Nachdem mit dem Arzt über Selbsthilfe zur Inkontinenz gesprochen wurde, kann der Umgang mit der Erkrankung leichter werden. Die richtige Diagnose und die Chance auf Heilung geben Mut und Hoffnung. Einige Therapien, wie beispielsweise das Beckenbodentraining, erfordern jedoch etwas Geduld. Daher ist es wichtig, auch diese Übergangszeit so angenehm wie möglich zu gestalten. Dazu gehört zum Beispiel, das Umfeld zu Hause so zu gestalten, dass sich der Patient dort wohlfühlen kann. Den meisten Betroffenen ist es auch weiterhin wichtig, dass die Erkrankung nicht in der Öffentlichkeit bekannt wird und auch zu Hause keine Spuren der Inkontinenz zu erkennen sind.

 

Daher ist zur Selbsthilfe bei Inkontinenz zum Beispiel sinnvoll, die Einlagen und anderen Hilfsmittel gut zu verstauen, sodass nicht jeder Gast auf der Toilette Zugang dazu hat. Des Weiteren sollten die Mülleimer, in den die benutzen Einlagen wandern, regelmäßig geleert werden, um Gerüche fern zu halten. Das Bett sollte eine spezielle Kunststoff-Unterlage bekommen, damit die Matratze nicht den Urin aufsaugt und erneuert werden muss.
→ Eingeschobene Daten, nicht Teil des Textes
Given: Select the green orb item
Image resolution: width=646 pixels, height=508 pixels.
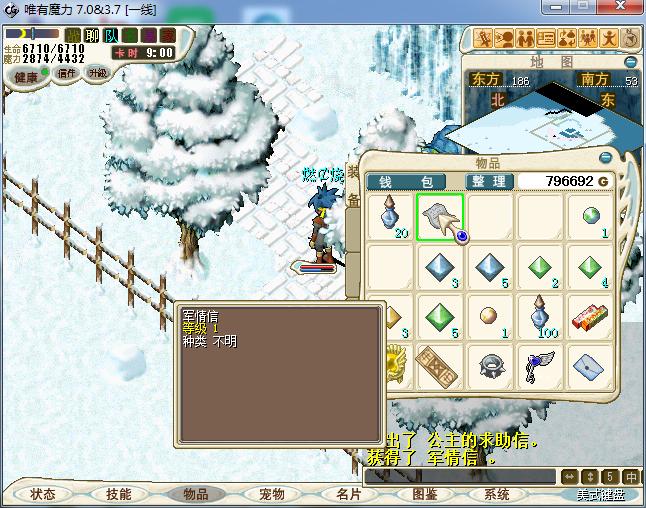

Solche Maßnahmen zur Selbsthilfe bei der Inkontinenz können zumindest dafür sorgen, dass zu Hause ein sorgloser Umgang mit den Beschwerden möglich wird.

 

Praktische Hilfen zur Selbsthilfe bei Inkontinenz

Es gibt so einiges, was Patienten zur Selbsthilfe bei ihrer Inkontinenz tun können. Je nach Ursache der Erkrankung ist Beckenbodentraining eine der wichtigsten Therapiemaßnahmen. Dabei werden mit Hilfe von gymnastischen Übungen die Muskeln des Beckenbodens gestärkt, was gleichzeitig eine verbesserte Funktion des äußeren Blasenschließmuskels zur Folge hat. Wie genau das Beckenbodentraining zur Selbsthilfe bei Inkontinenz funktioniert, kann ein Krankengymnast, Physiotherapeut oder auch eine Hebamme im Falle einer schwangerschaftsbdingten Inkontinenz erklären.

 

Das Beckenbodentraining kann unterstützt werden durch technische Geräte. Am häufigsten wird hier ein TENS Reizstromgerät verwendet. Dabei wird eine Sonde vaginal eingeführt, die mit Hilfe von elektrischen Impulsen die Beckenbodenmuskeln trainiert. Diese Methode ist völlig schmerzfrei und dient als praktische Hilfe zur Selbsthilfe bei Inkontinenz.

 

Unter Anleitung des Arztes kann der Patient zu Hause auch ein Blasentraining durchführen. Dabei wird vor allem bei einer überaktiven/schwachen Blase gelernt, nicht jedem Harndrang sofort nachzugeben. Die Blase soll an feste Toilettenzeiten gewöhnt werden.

 

Nicht zuletzt dienen einige Mittel aus der Homöopathie als Mittel zur Selbsthilfe bei Inkontinenz. Bestimmte Globuli werden eingenommen, um gegen die verschiedenen Beschwerden zu wirken. Dabei kann ein Heilpraktiker oder Homöopath helfen, die passenden Mittel auszuwählen.1

 

Hinweis:
Dieser Text ersetzt keine ärztliche Beratung. Sollten Sie von Inkontinenz betroffen sein, sollten Sie einen Arzt aufsuchen und sich von einem Fachmann beraten lassen.